Rebonjour à la compagnie
Je me suis présenté (très sommairement) au "bureau de recrutement"; je ne pensais pas intéresser beaucoup de monde, mais je réalise que les témoins de l'époque commencent à se faire rares...Et à l'invitation de Daniel Laurent, je vais poursuivre ici ma modeste contribution à l'histoire.
J'en étais resté au tocsin qui a inauguré la "drôle de guerre". Bien sûr, mon père avait été mobilisé, les autres hommes de notre nombreuse famille étant militaires de carrière. Ensuite j'ai souvenir d'une alerte aérienne nocturne. Je ne saurais en préciser la date. Nous sommes descendus à la cave, et par le soupirail, j'ai entendu une sorte de hennissement de cheval. Je pense maintenant que c'étaient des stukas qui attaquaient Villacoublay ? Si un vieux versaillais pouvait me confirmer ?
Par la suite, nous ne sommes jamais redescendus dans la cave, dont le séjour n'était pas agréable.
Hiver 39-40 froid, mais sans soucis particuliers. J'ai même appris récemment, en lisant de vieilles lettres, que mon père avait refusé d'être démobilisé (en raison de son âge et de ses charges familiales); non par patriotisme, mais parce qu'il trouvait un avantage matériel dans sa situation d'officier de réserve !

#### Consignes
**1.** D'après le récit de souvenirs sur la drôle de guerre, pourquoi le père du narrateur a-t-il refusé d'être démobilisé ? Répondez en une à trois phrases.
**2.** Poursuivez le récit de souvenirs sur la drôle de guerre après sa dernière phrase.

#### Bloc de données
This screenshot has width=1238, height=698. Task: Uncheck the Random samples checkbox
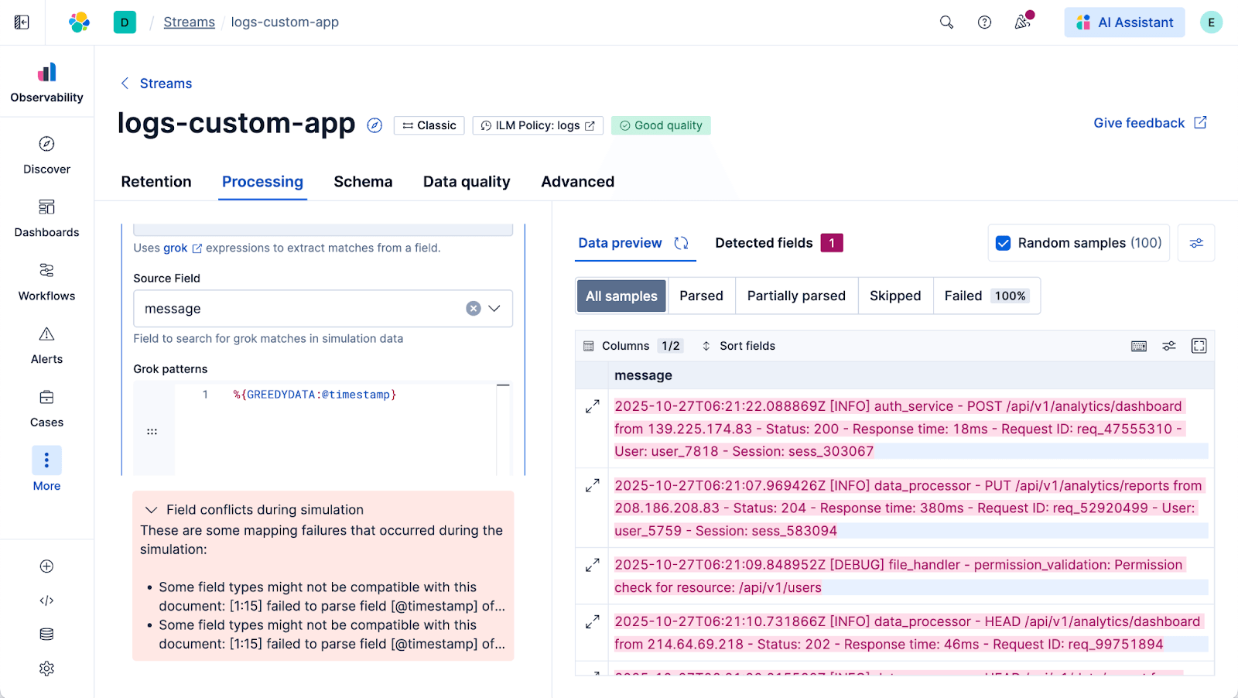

#### Réponses
**1.** Il a refusé non par patriotisme, mais parce que sa situation d'officier de réserve lui apportait un avantage matériel. Il aurait pu être démobilisé en raison de son âge et de ses charges familiales.

**2.**
Quant à mon frère ainé, jeune sous-lieutenant, il nous écrivait en mars 40 depuis son sp:
"Hitler est bien embêté..."
Vint le mois de Mai; je sentis bien qu'il se passait des choses inquiétantes, mais sans plus.
Le 10 juin, mon père (enfin démobilisé) pris par la panique qui faisait partir les voisins à pieds, avisa la voiture laissée dans son garage par mon oncle. Mais mon père ne savait pas conduire et de toutes façons, il s'avéra que cette voiture n'était pas en état de démarrer. Si bien que nous sommes restés sur place et ce fut notre chance.
Quelques jours plus tard, d'énormes incendies colorent le ciel en rouge, et des retombées de suie grasse recouvrent toute la végétation. Le lendemain matin, mon père qui était parti faire des courses, est revenu précipitamment en nous disant d'une voix blanche: "Les allemands sont en ville". Puis, j'ai vu passer sous nos fenêtres un groupe de soldats français dépenaillés emmenés vivement par des soldats allemands. Malgré mon âge, cette vision m'a semblé humiliante.
Mon frère, grièvement blessé près de Gournay, avait été ramassé par une ambulance allemande et soigné en Belgique, ce qui lui valut d'échapper à la captivité.
Les semaines suivantes furent paisibles pour nous. Un officier allemand s'étant présenté pour réquisitionner la maison, ma mère, qui baragouinait un peu sa langue, lui indiqua une maison voisine que ses occupants avaient quittée pour partir en exode. A leur retour, ils la trouvèrent saccagée...
A suivre...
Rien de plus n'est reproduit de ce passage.